[Stored dataset items]
<<<<

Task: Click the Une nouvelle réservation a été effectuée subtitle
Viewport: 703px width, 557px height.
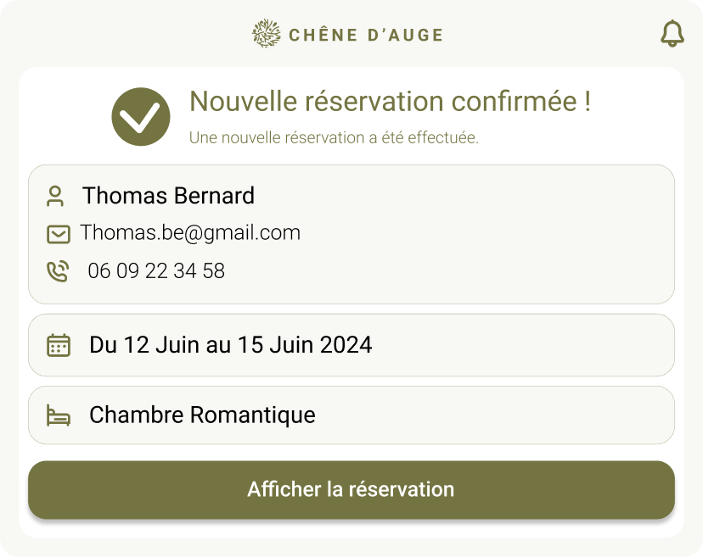Action: coord(334,137)
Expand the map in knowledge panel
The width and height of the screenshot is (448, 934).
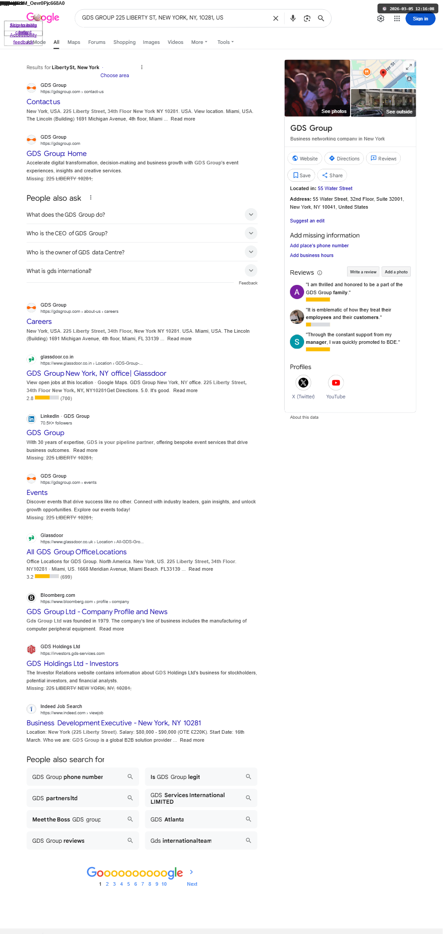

>>>>

* _ASSIGNED TASK_
Copy every record exactly, dropping the images.

* _TASK SOLUTION_
Task: Click the Une nouvelle réservation a été effectuée subtitle
Viewport: 703px width, 557px height.
Action: coord(334,137)
Expand the map in knowledge panel
The width and height of the screenshot is (448, 934).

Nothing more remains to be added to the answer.